The Soldiers' Widows' Home was established by a law of 1895, which provided that of the five trustees three should be women and members of the State Woman's Relief Corps. The entire board is now composed of women.

Chicago has three women deputy factory inspectors, and formerly had a chief inspector, Mrs. Florence Kelley, who served four years with great ability.

Miss Jane Addams of Hull House was appointed garbage inspector of the nineteenth ward of Chicago by Mayor George B. Swift. She served one year and was succeeded by Miss Amanda Johnson, also a resident of Hull House. Under their care this ward, which had been one of the most neglected in the city, became famous for cleanliness and order.

Volunteer associations of women in Chicago did so much in this direction that some of their members finally took the civil service examinations for garbage inspectors or contractors and several received official positions. Among the most prominent of these is Mrs. A. Emmagene Paul, who superintends a large force of men in the first ward of Chicago. As this is a down-town ward it is one of the hardest in the city to keep clean, but she performs the work to the satisfaction of all except "gang" politicians, who have made every possible effort to have Mayor Carter Harrison remove her.

Mrs. Bertha Honore Palmer of Chicago was appointed United States Commissioner at the Paris Exposition of 1900 by President McKinley, the only woman distinguished by any government with so important a position. Miss Addams was appointed a member of the Jury of International Awards, Department of Social Economics, for the same exposition. Her election as vice-president of this jury made her eligible to membership in the Group Jury, on which she also served. This was a distinction conferred upon no other woman.

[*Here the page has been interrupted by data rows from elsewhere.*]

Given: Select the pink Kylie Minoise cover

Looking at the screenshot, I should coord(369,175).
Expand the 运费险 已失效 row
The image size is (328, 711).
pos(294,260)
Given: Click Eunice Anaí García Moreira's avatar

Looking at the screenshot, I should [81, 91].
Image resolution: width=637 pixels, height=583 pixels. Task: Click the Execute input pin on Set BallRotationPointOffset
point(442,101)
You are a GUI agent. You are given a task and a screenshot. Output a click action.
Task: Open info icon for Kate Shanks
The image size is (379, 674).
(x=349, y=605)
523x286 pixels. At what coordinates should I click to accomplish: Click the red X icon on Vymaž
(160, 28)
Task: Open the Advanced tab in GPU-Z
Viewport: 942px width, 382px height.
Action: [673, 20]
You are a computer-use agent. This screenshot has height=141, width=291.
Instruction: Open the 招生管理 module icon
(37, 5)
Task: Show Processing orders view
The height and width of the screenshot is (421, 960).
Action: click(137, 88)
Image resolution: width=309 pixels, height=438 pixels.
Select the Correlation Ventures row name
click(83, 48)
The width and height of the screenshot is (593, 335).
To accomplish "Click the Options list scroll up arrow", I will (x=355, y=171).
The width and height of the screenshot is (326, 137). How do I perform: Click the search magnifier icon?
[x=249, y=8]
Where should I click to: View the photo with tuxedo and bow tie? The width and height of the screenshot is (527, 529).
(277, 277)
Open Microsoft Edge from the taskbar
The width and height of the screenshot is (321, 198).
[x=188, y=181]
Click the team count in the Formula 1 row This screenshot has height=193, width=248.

Occupations: All occupations were opened to women by a statute of 1873, which declared also that they should not be required to work on streets or roads or serve upon juries.

They were not allowed to practice law until 1872, Mrs. Myra W. Bradwell having been the first to make application in 1869.[246] Since that time ninety women have been admitted to the bar. Among those who have done noteworthy work is the daughter of Judge and Mrs. Bradwell, Mrs. Bessie Bradwell Helmer, who was chief editor of twenty volumes of the Appellate Court Reports and, since the death of her mother, has been president of the Chicago Legal News Company, which issues the principal law publications of the State.

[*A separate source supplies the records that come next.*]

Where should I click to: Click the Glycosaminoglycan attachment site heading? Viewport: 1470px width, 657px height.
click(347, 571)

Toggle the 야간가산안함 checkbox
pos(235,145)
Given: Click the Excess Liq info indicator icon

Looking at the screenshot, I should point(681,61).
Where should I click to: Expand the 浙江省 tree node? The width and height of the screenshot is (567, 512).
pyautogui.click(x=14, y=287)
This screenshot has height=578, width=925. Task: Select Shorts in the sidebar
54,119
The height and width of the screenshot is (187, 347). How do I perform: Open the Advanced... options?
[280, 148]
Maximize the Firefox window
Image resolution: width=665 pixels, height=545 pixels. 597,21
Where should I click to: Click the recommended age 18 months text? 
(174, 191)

Mrs. Catharine V. Waite published the Chicago Law Times for two years; Mrs. Marietta B. R. Shay wrote The Student's Guide to Common Law Pleading; and Miss Ellen A. Martin organized the National Woman Lawyer's League, and is its secretary. Women are members of the State and the Chicago Bar Associations and of the Chicago Law Institute.

The World's Columbian Exposition, held in Chicago in 1893, opened large fields of usefulness and power to women. Those of Illinois were especially conspicuous in the wonderful work done by their sex during this World's Fair. Its Board of Lady Managers was appointed under an Act of Congress to represent the special interests of women at the exposition, and Mrs. Bertha Honore Palmer was elected president. Mrs. Ellen M. Henrotin of Chicago was vice-president and active superintendent of the Woman's Branch of the World's Congress Auxiliary.